(Items listed in a dataset)

* * * * *

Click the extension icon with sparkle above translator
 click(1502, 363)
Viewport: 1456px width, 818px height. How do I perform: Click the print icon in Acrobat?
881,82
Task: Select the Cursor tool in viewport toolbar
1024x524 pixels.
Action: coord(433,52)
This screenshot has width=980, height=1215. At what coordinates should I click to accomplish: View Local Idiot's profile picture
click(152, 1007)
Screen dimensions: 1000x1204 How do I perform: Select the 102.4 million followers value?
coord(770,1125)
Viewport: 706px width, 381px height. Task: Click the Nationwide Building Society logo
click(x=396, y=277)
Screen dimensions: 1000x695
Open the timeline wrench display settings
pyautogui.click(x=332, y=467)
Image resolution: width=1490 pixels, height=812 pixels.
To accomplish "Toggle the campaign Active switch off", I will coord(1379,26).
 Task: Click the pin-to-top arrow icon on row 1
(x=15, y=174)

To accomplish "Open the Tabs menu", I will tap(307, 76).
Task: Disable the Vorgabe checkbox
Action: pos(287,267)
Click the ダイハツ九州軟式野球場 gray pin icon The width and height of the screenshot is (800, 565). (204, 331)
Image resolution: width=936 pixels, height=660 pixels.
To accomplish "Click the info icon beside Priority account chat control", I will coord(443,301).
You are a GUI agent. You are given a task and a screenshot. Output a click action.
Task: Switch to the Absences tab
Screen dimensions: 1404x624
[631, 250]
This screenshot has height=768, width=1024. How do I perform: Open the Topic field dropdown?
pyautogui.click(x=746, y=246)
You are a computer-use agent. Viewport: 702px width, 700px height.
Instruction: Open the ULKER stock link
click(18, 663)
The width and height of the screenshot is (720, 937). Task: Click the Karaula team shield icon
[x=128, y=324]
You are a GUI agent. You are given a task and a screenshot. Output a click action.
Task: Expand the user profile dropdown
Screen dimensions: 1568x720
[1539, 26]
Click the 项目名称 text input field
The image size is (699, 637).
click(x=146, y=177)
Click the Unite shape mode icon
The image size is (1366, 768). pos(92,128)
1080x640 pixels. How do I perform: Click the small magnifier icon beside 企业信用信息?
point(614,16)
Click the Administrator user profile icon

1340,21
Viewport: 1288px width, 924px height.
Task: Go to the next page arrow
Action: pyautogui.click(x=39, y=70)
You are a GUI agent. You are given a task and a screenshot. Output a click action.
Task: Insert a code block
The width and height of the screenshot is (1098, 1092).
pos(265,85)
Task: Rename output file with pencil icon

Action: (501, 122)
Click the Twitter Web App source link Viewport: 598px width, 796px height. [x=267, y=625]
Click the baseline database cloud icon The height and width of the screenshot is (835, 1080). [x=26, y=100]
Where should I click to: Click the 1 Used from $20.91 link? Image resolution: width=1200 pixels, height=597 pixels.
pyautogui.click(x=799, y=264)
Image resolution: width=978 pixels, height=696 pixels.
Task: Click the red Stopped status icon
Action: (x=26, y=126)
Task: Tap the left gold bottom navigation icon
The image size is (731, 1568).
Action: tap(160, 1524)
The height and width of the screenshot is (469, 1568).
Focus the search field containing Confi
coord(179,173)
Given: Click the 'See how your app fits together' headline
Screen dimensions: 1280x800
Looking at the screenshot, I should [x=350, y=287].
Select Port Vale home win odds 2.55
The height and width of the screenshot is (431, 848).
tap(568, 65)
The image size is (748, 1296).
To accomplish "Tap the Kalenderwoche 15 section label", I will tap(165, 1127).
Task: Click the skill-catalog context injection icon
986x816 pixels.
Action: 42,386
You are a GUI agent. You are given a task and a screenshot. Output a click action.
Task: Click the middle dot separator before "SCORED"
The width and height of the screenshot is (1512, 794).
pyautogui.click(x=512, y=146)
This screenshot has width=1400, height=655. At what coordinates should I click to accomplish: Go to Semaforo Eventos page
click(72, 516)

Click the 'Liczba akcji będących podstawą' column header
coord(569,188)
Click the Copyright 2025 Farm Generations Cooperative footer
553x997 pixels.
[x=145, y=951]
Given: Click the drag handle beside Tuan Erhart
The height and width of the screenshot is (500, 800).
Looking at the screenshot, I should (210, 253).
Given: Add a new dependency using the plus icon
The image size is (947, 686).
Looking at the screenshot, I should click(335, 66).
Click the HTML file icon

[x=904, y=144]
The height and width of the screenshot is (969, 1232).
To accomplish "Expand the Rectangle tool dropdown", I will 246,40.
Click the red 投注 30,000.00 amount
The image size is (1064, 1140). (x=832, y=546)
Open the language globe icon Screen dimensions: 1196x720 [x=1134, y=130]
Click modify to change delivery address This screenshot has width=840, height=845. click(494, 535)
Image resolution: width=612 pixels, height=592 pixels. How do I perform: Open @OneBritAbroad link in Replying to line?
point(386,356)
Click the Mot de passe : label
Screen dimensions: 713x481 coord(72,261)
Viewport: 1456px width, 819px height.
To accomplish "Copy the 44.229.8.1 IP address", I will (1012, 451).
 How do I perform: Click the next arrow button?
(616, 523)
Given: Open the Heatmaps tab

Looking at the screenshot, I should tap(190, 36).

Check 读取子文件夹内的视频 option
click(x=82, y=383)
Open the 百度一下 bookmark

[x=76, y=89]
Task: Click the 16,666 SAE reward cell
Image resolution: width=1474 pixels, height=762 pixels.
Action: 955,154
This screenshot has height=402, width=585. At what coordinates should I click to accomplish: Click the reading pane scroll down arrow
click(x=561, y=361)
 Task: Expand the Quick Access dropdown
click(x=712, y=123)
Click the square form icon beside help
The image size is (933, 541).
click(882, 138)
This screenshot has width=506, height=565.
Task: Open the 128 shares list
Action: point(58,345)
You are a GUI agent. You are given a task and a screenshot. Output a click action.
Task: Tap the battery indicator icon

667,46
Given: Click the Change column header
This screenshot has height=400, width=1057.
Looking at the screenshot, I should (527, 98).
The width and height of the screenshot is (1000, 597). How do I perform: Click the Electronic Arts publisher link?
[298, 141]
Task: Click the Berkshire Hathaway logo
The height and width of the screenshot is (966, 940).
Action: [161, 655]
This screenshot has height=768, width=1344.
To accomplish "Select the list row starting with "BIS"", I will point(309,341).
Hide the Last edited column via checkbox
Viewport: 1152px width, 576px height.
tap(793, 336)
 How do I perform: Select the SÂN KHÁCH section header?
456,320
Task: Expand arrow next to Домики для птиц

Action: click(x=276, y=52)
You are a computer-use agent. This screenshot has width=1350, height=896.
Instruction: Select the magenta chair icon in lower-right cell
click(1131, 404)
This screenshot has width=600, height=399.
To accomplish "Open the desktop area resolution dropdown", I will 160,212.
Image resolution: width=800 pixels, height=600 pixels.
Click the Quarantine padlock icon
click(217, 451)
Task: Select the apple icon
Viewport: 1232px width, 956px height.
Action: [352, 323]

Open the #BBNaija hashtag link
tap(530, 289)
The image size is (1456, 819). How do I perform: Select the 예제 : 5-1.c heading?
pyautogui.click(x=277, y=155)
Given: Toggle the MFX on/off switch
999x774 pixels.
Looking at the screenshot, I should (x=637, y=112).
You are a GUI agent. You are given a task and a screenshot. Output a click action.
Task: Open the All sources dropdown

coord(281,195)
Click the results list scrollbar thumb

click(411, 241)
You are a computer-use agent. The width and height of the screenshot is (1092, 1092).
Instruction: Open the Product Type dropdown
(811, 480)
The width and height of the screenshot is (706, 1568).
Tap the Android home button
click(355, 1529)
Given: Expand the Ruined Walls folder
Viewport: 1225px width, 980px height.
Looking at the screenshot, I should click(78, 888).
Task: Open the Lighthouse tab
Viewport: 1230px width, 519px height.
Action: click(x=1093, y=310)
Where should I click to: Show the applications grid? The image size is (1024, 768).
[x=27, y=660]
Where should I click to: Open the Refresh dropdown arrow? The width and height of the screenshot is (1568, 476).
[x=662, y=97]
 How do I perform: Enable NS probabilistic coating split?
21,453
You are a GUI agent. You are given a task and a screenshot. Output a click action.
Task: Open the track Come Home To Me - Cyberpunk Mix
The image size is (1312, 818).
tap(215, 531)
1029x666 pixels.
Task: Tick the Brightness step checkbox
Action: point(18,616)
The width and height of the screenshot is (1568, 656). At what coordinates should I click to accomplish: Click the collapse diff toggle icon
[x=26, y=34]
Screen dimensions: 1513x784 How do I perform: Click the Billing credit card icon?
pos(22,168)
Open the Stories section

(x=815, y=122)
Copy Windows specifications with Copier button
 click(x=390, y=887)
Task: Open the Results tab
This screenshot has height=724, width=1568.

* * * * *

- _Task prompt_:
From the line that contains "Copy Windows specifications" through the last line of the records above, copy every line exactly and leave out the rest.

- _Answer section_:
Copy Windows specifications with Copier button
 click(x=390, y=887)
Task: Open the Results tab
This screenshot has height=724, width=1568.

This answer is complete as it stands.